Mulder switched the baby from one arm to the other and jiggled her gently. "I have two answers to that. They contradict each other, but they're both true." He smiled down at the baby. "As Niels Bohr said, the opposite of a true fact is a falsehood, but the opposite of a profound truth is usually another profound truth."

I wondered who the hell was Niels Bohr and what did his wacko theories have to do with the situation. I was sweating.

"One answer is that this isn't a very normal life you're living." He kissed the baby. "Living in the house of your former enemies, who are having a permanent menage a trois, along with the baby you engineered for them--you call that normal?"

Despite myself, I snorted.

"And the other answer," he started walking the baby up and down, rocking her, "is that you *are* living a normal life, and doing a good job of it. You get up five days a week and go to the classroom and teach. You're a good teacher, from what I hear. You coach the basketball team. You take your turn with cooking and cleaning and looking after Emmalissa. You're good with Emmy, and you're not a bad cook, either." Mulder smiled. "If that isn't normal life, I don't know what is. And you're *good* at it. It's not so hard, once you get the hang of it." He suddenly made a face. "Uh-oh, I think the poop factory is at it again. Be right back."

I should've left then. Should've gone out the window with nothing but my old jacket and my portable armory, just like the old days. I didn't. I sat down on the bed and tried not to cry.

"Alex."

Mulder was back, empty-handed now.

"Where's the baby?"

"With her mom. Scully ran into me in the hallway and offered." He sat down beside me on the bed. "Don't go, Alex. Walter and Scully want you here. *I* want you here. And I'm sure if Emmy could talk, she'd say she wants you here, too."

That was a low blow, Mulder. But maybe it was what I deserved. I've been an evil person, I've cheated and lied and killed. Maybe I deserved, somehow, to have Mulder sitting next to me doing that puppy-dog pout and telling me the baby wanted me here, too. Maybe the big karmic computer knew that was exactly what would be the most torture for me.

I didn't want to leave Mulder. I didn't want to leave Emmy. But I had to, didn't I? Didn't I?

"No, Alex. You don't."

Christ, did I say that out loud? I must have. The karmic computer really had it in for me.

"Mulder--"

He kissed me.

I never would have thought I could forget the taste of Mulder's mouth, what it felt like to kiss him. But I had forgotten.

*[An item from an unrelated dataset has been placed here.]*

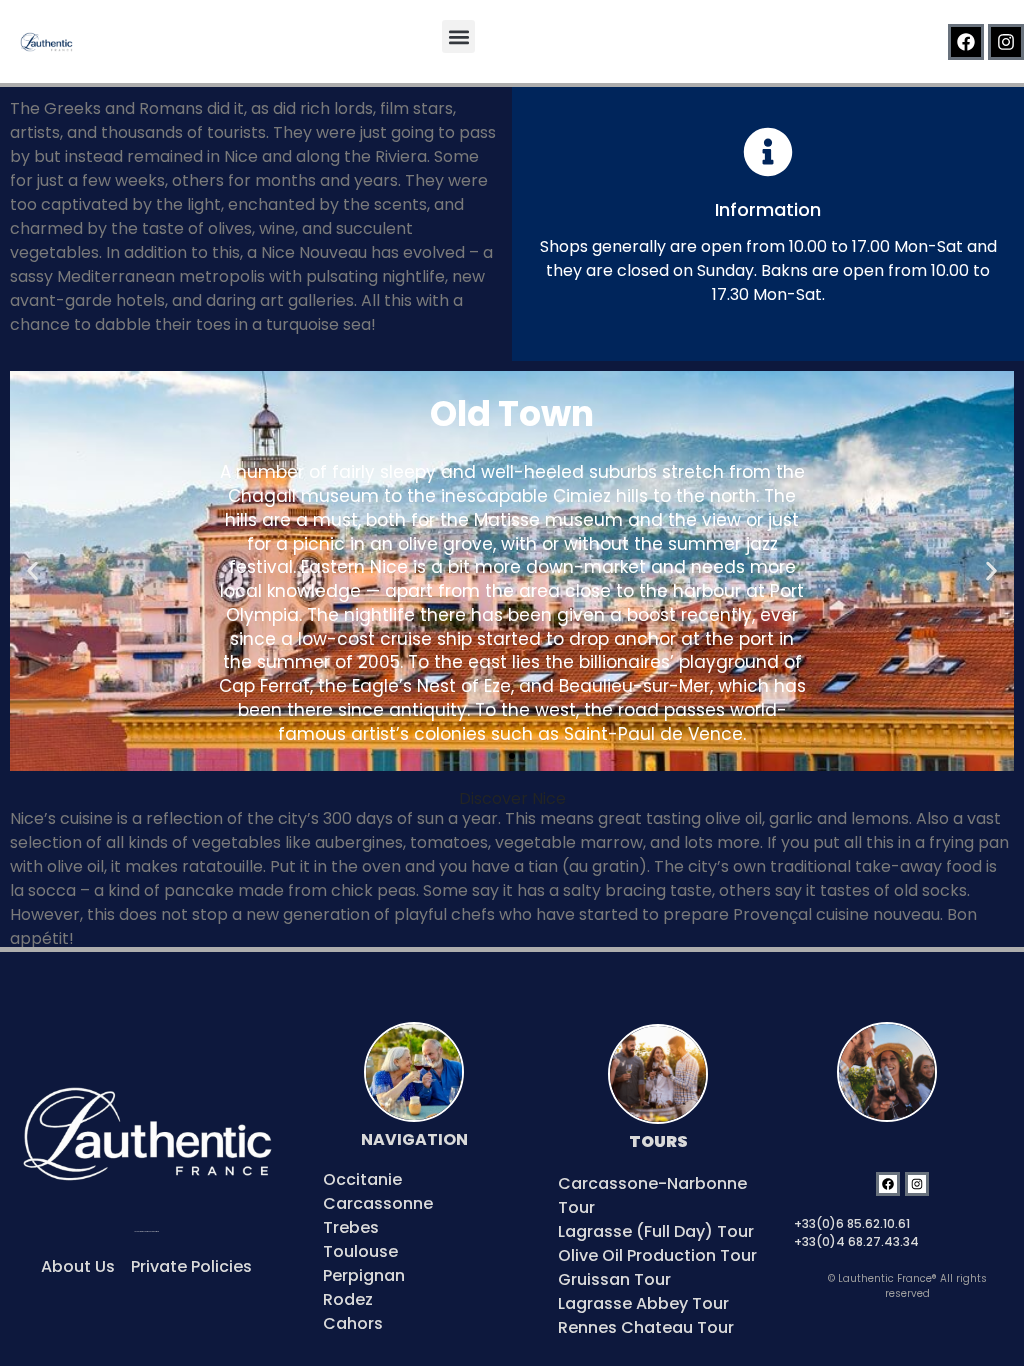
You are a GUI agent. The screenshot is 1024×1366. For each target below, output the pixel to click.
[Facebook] (966, 42)
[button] (458, 36)
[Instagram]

Goddammit, it was so good I did start crying, the bastard. I felt like I'd been crying ever since I dropped the baby off here and somehow never got out the door, and it was all Mulder's fault. Had to be Mulder's fault.

He pulled back and took my face in his hands, wiping the tears off my cheeks with his thumbs. Nobody'd done that for me since I was a little boy. Hell, maybe nobody'd ever done it before.

"Alex...." He looked at me like he wanted to say something else, then shook his head and just latched onto me again, kissing.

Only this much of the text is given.